Storage and Disk
Chapter 8: Linux Storage and Disk Management
Storage is the foundation of server reliability. This chapter covers the full Linux storage management stack starting from block device basics: fdisk/parted for partitioning, mkfs for filesystem creation, mount/fstab for persistent mounting, LVM for online volume expansion, fsck/dd for repair and cloning, and smartctl for predictive health monitoring. Master these skills and you will handle any disk capacity crisis or storage failure with confidence.

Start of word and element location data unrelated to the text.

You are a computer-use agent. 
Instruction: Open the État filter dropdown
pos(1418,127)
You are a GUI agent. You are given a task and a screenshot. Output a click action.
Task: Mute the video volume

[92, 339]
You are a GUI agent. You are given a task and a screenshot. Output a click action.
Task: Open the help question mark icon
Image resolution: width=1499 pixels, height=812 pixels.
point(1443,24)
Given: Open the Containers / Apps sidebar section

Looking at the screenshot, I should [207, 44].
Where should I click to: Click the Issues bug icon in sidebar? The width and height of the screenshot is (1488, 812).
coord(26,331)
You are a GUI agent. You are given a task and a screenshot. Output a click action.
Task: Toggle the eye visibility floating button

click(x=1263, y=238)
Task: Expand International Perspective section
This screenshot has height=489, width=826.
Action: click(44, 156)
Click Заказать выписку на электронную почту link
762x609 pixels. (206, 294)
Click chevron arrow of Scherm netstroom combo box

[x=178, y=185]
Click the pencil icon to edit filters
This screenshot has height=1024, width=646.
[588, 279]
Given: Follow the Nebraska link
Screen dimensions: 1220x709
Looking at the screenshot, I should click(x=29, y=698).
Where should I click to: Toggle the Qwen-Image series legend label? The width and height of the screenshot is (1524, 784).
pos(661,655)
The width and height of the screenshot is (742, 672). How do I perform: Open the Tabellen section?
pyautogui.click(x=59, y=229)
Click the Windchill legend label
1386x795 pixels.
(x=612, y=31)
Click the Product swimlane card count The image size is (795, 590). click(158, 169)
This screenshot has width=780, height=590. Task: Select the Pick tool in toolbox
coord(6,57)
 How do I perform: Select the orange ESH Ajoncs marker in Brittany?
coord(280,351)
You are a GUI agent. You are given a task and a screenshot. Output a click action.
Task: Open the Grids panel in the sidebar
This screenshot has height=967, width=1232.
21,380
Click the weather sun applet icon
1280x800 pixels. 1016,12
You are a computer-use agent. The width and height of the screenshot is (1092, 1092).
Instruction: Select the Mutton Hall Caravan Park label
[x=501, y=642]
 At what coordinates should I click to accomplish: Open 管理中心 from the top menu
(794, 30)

8.1 Storage Basics: Block Devices and Inspection
In Linux everything is a file, including disks. Disks are exposed as block devices under /dev/. SATA/SAS disks are named /dev/sda, /dev/sdb; NVMe SSDs are named /dev/nvme0n1, /dev/nvme1n1. Partitions append a number suffix, e.g. /dev/sda1, /dev/nvme0n1p1.
# === lsblk — 树状显示块设备 ===
lsblk # 基本树状视图
lsblk -f # 显示文件系统类型和 UUID
lsblk -o NAME,SIZE,TYPE,FSTYPE,MOUNTPOINT,UUID # 自定义列
# 示例输出:
# NAME MAJ:MIN RM SIZE RO TYPE MOUNTPOINT
# sda 8:0 0 500G 0 disk
# ├─sda1 8:1 0 1G 0 part /boot
# ├─sda2 8:2 0 50G 0 part /
# └─sda3 8:3 0 449G 0 part /data
# nvme0n1 259:0 0 1.8T 0 disk
# └─nvme0n1p1 259:1 0 1.8T 0 part /fast
# === blkid — 显示 UUID 和文件系统类型 ===
sudo blkid # 所有块设备
sudo blkid /dev/sda1 # 指定分区
# 输出示例:
# /dev/sda1: UUID="a1b2c3d4-..." TYPE="ext4" PARTUUID="..."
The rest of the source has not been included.